(Dataset entries)
§ §

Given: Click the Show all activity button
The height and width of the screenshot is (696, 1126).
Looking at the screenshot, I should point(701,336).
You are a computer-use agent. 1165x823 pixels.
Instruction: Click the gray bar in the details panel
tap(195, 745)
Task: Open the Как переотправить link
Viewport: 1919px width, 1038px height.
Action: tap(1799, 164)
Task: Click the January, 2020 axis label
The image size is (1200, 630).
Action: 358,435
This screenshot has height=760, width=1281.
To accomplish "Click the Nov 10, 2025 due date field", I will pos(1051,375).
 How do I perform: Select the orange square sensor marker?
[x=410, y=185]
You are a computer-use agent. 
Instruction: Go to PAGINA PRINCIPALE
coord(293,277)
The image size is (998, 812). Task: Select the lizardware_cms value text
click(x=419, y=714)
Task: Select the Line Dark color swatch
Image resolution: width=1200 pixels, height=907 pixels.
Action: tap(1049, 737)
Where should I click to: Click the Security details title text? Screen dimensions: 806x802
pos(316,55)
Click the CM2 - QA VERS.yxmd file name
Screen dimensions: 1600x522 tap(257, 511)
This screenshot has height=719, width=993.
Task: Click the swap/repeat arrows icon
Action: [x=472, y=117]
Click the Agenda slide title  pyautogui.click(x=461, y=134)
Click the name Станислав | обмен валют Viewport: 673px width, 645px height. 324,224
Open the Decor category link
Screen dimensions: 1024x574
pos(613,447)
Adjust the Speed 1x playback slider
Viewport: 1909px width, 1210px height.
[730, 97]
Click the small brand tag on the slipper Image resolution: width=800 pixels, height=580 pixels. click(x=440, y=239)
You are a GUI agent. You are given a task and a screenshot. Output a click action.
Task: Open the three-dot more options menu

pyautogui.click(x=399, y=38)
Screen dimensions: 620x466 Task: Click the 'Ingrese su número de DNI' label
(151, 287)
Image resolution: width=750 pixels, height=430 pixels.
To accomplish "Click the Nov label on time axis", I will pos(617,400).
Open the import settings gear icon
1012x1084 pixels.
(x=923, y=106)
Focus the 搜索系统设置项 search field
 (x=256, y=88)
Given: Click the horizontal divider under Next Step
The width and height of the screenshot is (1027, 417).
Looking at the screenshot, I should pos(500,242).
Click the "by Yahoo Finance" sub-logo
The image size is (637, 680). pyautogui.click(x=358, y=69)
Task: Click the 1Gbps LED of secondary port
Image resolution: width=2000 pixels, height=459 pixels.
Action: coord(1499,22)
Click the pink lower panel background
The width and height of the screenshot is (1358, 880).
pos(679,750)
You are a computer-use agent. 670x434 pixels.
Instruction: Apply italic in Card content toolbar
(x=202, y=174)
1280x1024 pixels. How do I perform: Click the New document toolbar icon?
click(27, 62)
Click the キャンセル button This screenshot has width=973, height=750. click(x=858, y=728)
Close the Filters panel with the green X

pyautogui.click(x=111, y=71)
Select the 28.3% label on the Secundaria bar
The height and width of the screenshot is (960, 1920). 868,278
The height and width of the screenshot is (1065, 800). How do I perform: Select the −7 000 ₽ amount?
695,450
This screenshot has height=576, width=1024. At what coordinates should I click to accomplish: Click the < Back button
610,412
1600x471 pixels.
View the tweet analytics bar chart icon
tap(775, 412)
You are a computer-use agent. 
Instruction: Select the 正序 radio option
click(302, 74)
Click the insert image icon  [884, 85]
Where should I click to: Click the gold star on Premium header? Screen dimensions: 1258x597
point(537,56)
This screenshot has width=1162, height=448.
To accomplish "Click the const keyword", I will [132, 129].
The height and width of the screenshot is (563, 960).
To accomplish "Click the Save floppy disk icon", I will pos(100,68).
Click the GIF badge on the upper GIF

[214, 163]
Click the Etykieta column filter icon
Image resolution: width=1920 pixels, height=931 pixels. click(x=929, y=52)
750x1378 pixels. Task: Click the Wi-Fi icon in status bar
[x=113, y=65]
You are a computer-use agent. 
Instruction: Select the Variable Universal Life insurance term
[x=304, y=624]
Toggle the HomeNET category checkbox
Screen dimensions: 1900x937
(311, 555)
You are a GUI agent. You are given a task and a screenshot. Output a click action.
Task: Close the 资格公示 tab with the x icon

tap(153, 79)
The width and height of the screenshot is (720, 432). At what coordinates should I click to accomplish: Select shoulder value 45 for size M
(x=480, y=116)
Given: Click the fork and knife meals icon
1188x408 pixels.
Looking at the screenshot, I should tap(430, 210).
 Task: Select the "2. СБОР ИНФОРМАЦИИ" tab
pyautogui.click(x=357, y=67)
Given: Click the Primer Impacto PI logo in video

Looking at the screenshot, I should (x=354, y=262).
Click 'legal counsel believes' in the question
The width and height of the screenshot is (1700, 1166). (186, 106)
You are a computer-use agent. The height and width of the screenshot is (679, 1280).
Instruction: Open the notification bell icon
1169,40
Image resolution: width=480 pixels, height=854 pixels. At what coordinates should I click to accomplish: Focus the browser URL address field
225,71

§ §

**Task instructions**
What is needed here is an exact reproduction of all the entries.

**Response area**
Given: Click the Show all activity button
The height and width of the screenshot is (696, 1126).
Looking at the screenshot, I should point(701,336).
You are a computer-use agent. 1165x823 pixels.
Instruction: Click the gray bar in the details panel
tap(195, 745)
Task: Open the Как переотправить link
Viewport: 1919px width, 1038px height.
Action: tap(1799, 164)
Task: Click the January, 2020 axis label
The image size is (1200, 630).
Action: 358,435
This screenshot has height=760, width=1281.
To accomplish "Click the Nov 10, 2025 due date field", I will pos(1051,375).
 How do I perform: Select the orange square sensor marker?
[x=410, y=185]
You are a computer-use agent. 
Instruction: Go to PAGINA PRINCIPALE
coord(293,277)
The image size is (998, 812). Task: Select the lizardware_cms value text
click(x=419, y=714)
Task: Select the Line Dark color swatch
Image resolution: width=1200 pixels, height=907 pixels.
Action: tap(1049, 737)
Where should I click to: Click the Security details title text? Screen dimensions: 806x802
pos(316,55)
Click the CM2 - QA VERS.yxmd file name
Screen dimensions: 1600x522 tap(257, 511)
This screenshot has height=719, width=993.
Task: Click the swap/repeat arrows icon
Action: [x=472, y=117]
Click the Agenda slide title  pyautogui.click(x=461, y=134)
Click the name Станислав | обмен валют Viewport: 673px width, 645px height. 324,224
Open the Decor category link
Screen dimensions: 1024x574
pos(613,447)
Adjust the Speed 1x playback slider
Viewport: 1909px width, 1210px height.
[730, 97]
Click the small brand tag on the slipper Image resolution: width=800 pixels, height=580 pixels. click(x=440, y=239)
You are a GUI agent. You are given a task and a screenshot. Output a click action.
Task: Open the three-dot more options menu

pyautogui.click(x=399, y=38)
Screen dimensions: 620x466 Task: Click the 'Ingrese su número de DNI' label
(151, 287)
Image resolution: width=750 pixels, height=430 pixels.
To accomplish "Click the Nov label on time axis", I will pos(617,400).
Open the import settings gear icon
1012x1084 pixels.
(x=923, y=106)
Focus the 搜索系统设置项 search field
 (x=256, y=88)
Given: Click the horizontal divider under Next Step
The width and height of the screenshot is (1027, 417).
Looking at the screenshot, I should pos(500,242).
Click the "by Yahoo Finance" sub-logo
The image size is (637, 680). pyautogui.click(x=358, y=69)
Task: Click the 1Gbps LED of secondary port
Image resolution: width=2000 pixels, height=459 pixels.
Action: coord(1499,22)
Click the pink lower panel background
The width and height of the screenshot is (1358, 880).
pos(679,750)
You are a computer-use agent. 670x434 pixels.
Instruction: Apply italic in Card content toolbar
(x=202, y=174)
1280x1024 pixels. How do I perform: Click the New document toolbar icon?
click(27, 62)
Click the キャンセル button This screenshot has width=973, height=750. click(x=858, y=728)
Close the Filters panel with the green X

pyautogui.click(x=111, y=71)
Select the 28.3% label on the Secundaria bar
The height and width of the screenshot is (960, 1920). 868,278
The height and width of the screenshot is (1065, 800). How do I perform: Select the −7 000 ₽ amount?
695,450
This screenshot has height=576, width=1024. At what coordinates should I click to accomplish: Click the < Back button
610,412
1600x471 pixels.
View the tweet analytics bar chart icon
tap(775, 412)
You are a computer-use agent. 
Instruction: Select the 正序 radio option
click(302, 74)
Click the insert image icon  [884, 85]
Where should I click to: Click the gold star on Premium header? Screen dimensions: 1258x597
point(537,56)
This screenshot has width=1162, height=448.
To accomplish "Click the const keyword", I will [132, 129].
The height and width of the screenshot is (563, 960).
To accomplish "Click the Save floppy disk icon", I will pos(100,68).
Click the GIF badge on the upper GIF

[214, 163]
Click the Etykieta column filter icon
Image resolution: width=1920 pixels, height=931 pixels. click(x=929, y=52)
750x1378 pixels. Task: Click the Wi-Fi icon in status bar
[x=113, y=65]
You are a computer-use agent. 
Instruction: Select the Variable Universal Life insurance term
[x=304, y=624]
Toggle the HomeNET category checkbox
Screen dimensions: 1900x937
(311, 555)
You are a GUI agent. You are given a task and a screenshot. Output a click action.
Task: Close the 资格公示 tab with the x icon

tap(153, 79)
The width and height of the screenshot is (720, 432). At what coordinates should I click to accomplish: Select shoulder value 45 for size M
(x=480, y=116)
Given: Click the fork and knife meals icon
1188x408 pixels.
Looking at the screenshot, I should tap(430, 210).
 Task: Select the "2. СБОР ИНФОРМАЦИИ" tab
pyautogui.click(x=357, y=67)
Given: Click the Primer Impacto PI logo in video

Looking at the screenshot, I should (x=354, y=262).
Click 'legal counsel believes' in the question
The width and height of the screenshot is (1700, 1166). (186, 106)
You are a computer-use agent. The height and width of the screenshot is (679, 1280).
Instruction: Open the notification bell icon
1169,40
Image resolution: width=480 pixels, height=854 pixels. At what coordinates should I click to accomplish: Focus the browser URL address field
225,71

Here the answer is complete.